Now that the young minds of a generation are headed back into their classrooms, it's up to teachers to clear away the fog of summer.
They'll be drilling in algebra equations, the periodic table, symbolism in Shakespeare and the real reasons for World War II.
I pity the teachers, because they'll be trying to force all that information into brains already full of the stuff the young minds of a generation learned during the summer months.
The important stuff, I mean.
In the small town where I grew up in Illinois, there were basically four classrooms for summer education.
The bowling alley. The movie theater. The pool hall. The Deep Rock garage.

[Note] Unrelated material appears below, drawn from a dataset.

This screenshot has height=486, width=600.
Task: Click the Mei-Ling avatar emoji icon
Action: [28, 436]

Here's what I learned at the bowling alley:
- How to swear like an adult.
Before, we could only swear like kids do, tittering at each in order to impress ourselves and perhaps shock some unsuspecting matron who was within earshot.

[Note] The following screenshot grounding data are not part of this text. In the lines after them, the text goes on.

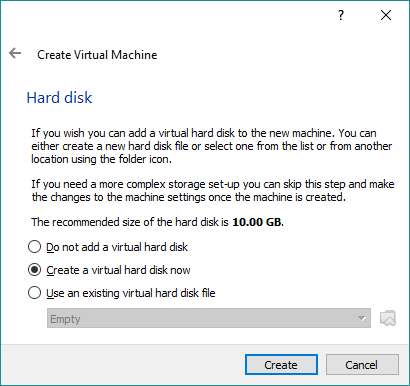Select the 'Use an existing virtual hard disk file' radio circle
Image resolution: width=410 pixels, height=386 pixels.
tap(34, 293)
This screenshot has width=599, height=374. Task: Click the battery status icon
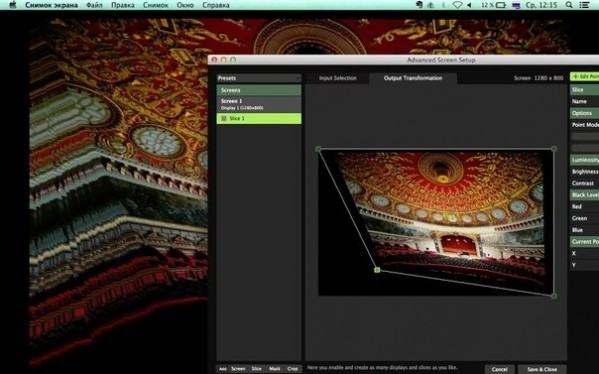tap(501, 5)
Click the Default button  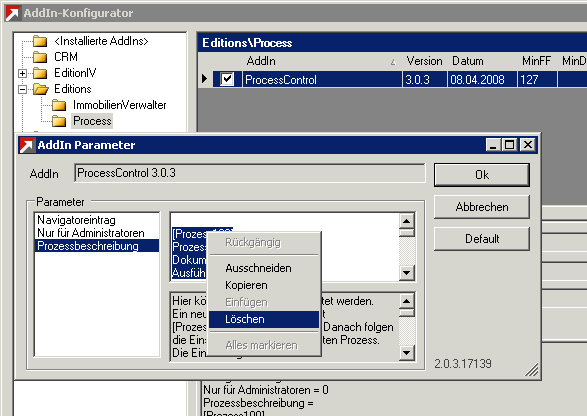pos(482,239)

But at the bowling alley, boy, there was some serious swearing going on Saturday nights. This was Big League swearing, the kind that could singe your ears and make your toenails curl. It was swearing with a purpose - like when that 7 pin wouldn't fall in the 10th frame with the game on the line.
A well-aimed curse had an apparent effective range of 30 feet, as a red-faced bowler spat it down the lane. More than once, I'm sure, that last pin toppled from sheer invective force.
- How beer makes people fall down.
I did not come from a drinking family, so it was of great curiousity to me to watch someone like Ernie Roberts swill Pabst Blue Ribbon after Pabst Blue Ribbon until a bowling ball became a dangerous weapon.
Not that he would throw it at people. But sometimes simply the weight of the thing in one hand would tilt Ernie's beery equilibrium and he would topple mightily to the floor. He would then sputter some comment he thought was extremely funny, but to the rest of us came out as "Btphht roomitty suggivinich!"
- How to keep score.
Knowing how to keep score in bowling is something you will be able to use the rest of your life. Unlike algebra.
Here's what I learned at the movie theater:
- How to kiss.
In some places, these lessons were taught behind the schoolhouse or, perhaps, at church camp. (Shocking, I know.) But in Atlanta, Ill., class was in session every Friday and Saturday night at the Palace Theater.
The teenagers in love snuggled in the back row, while the preteens sat a few rows forward and craned their necks to see just how long Tommy Masters and Peggy Applebaum could hold their breath. "Oh, my God!" somebody would whisper. "That one lasted more than two minutes!"
Eventually, in the natural order of things, Tommy would be old enough to have a car, and he and Peggy would graduate to advanced techniques in the back seat on some deserted road. Then we would be able to occupy the back row at the Palace Theater and figure out that, you know, holding your breath had nothing to do with it.
Funny, but I can't remember a single movie that played at the Palace Theater.
Here's what I learned at the pool hall:
- How to play snooker, euchre and liar's poker.
These days, I seldom have occasion to use the skills I honed hour after hour inside the pool hall. During those summers, however, we were convinced if all else failed in whatever careers we chose to pursue as grownups, we could always fall back on our money-making abilities at billiards and cards.
- How to see in the dark.
Zeke's Pool Hall was slightly more illuminated than, say, a cave at midnight. Newcomers would need 10 minutes for their eyes to adjust after they walked in off the sun-drenched street.
But it took only one instance of moseying into Zeke's and making a wisecrack about that stupid bully Ricky Hawkins - who, my undilated pupils failed to inform me, was leaning against the counter sipping peanuts from his Coke - to develop an uncanny knack for seeing tall, thin, muscular psychopaths in the dark.
Here's what I learned at the Deep Rock:
If I didn't want to pump gas the rest of my life, and by some chance my pool-hustling career fell short, then I might want to pay attention when summer ended and I was back in school.
Barry Smith is managing editor of the Nevada Appeal.